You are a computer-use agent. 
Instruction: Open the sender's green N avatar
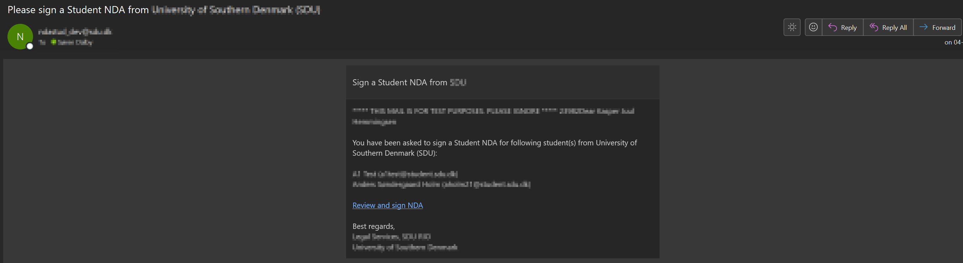coord(20,36)
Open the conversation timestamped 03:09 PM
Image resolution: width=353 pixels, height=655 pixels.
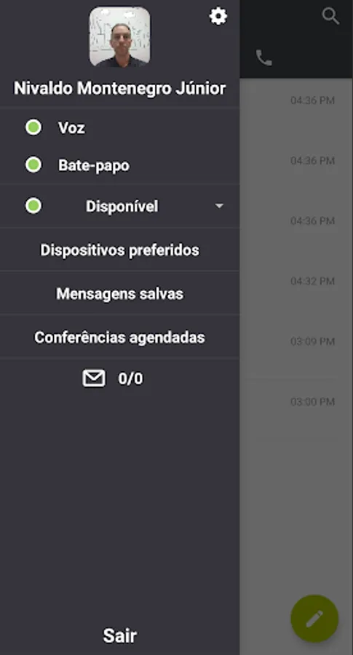coord(296,341)
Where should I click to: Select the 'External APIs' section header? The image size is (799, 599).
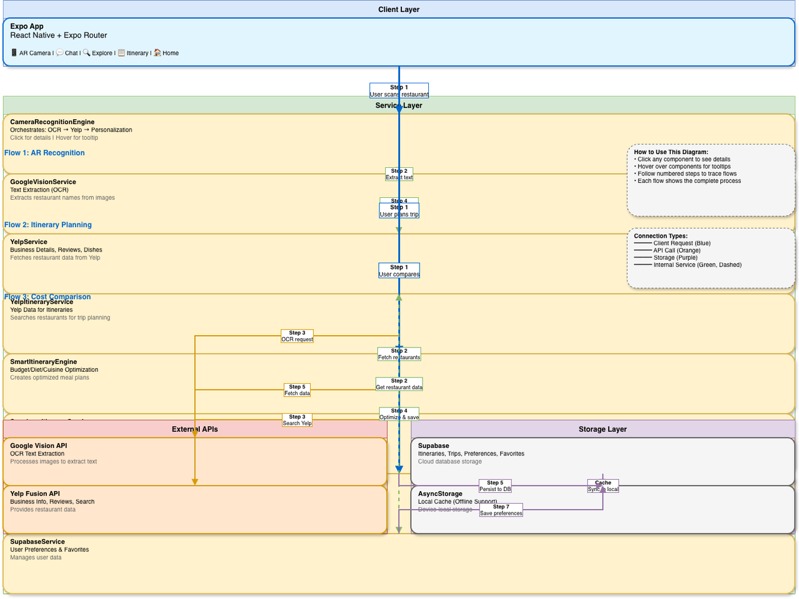click(195, 429)
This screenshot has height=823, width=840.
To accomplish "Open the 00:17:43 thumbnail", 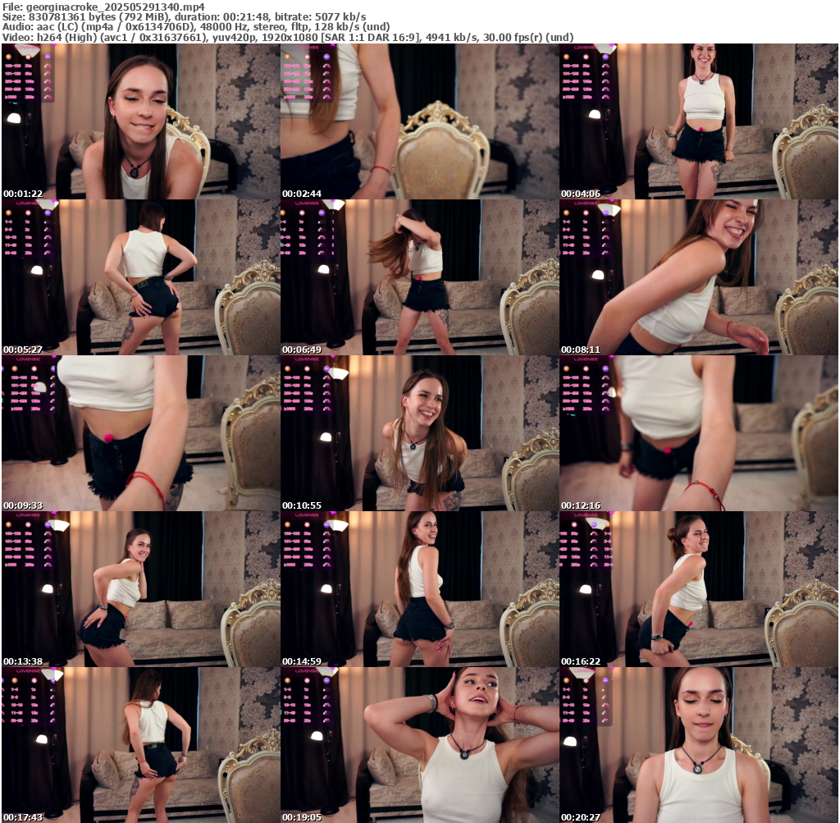I will click(x=140, y=745).
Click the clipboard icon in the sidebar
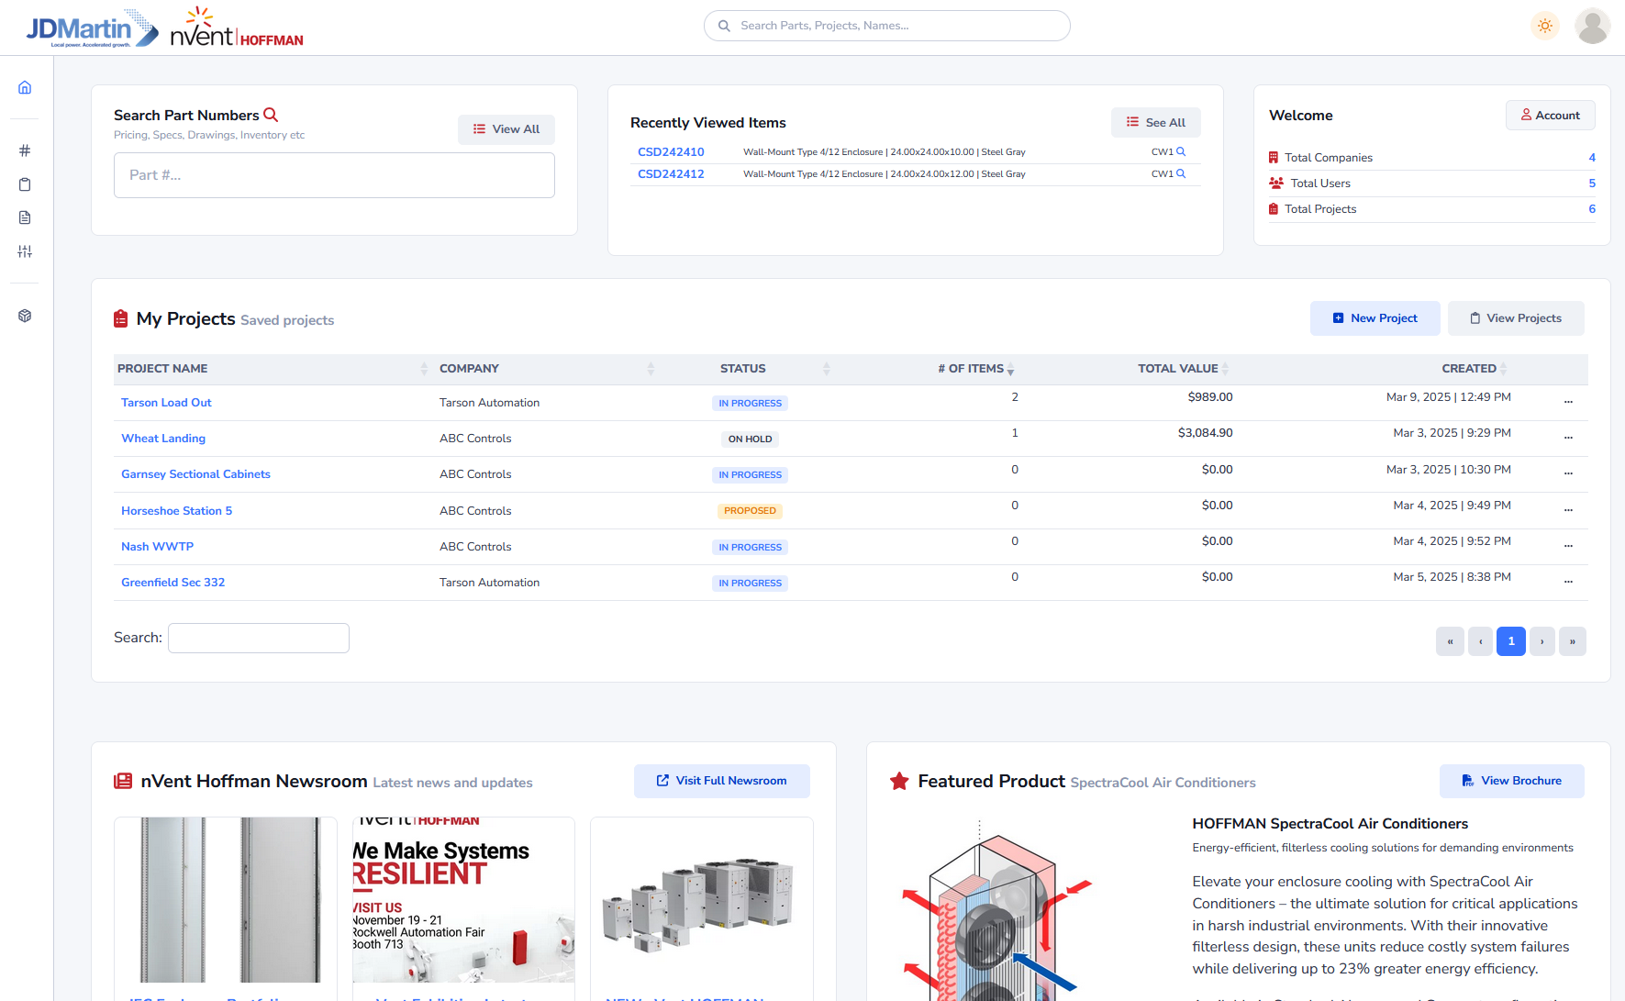Screen dimensions: 1625x1001 [x=25, y=184]
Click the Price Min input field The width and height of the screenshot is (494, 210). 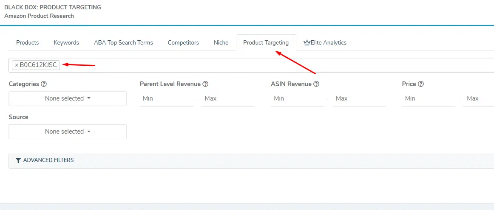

————————

# WORK INSTRUCTIONS:
Pictures are to be dropped; the lines from the start of the entries above through the line with "This screenshot has height=823, width=840." are to be given again verbatim.

# RESPONSE:
You are a computer-use agent. 
Instruction: Open the sender's green N avatar
coord(20,36)
Open the conversation timestamped 03:09 PM
Image resolution: width=353 pixels, height=655 pixels.
coord(296,341)
Where should I click to: Select the 'External APIs' section header? The image size is (799, 599).
click(195, 429)
This screenshot has height=823, width=840.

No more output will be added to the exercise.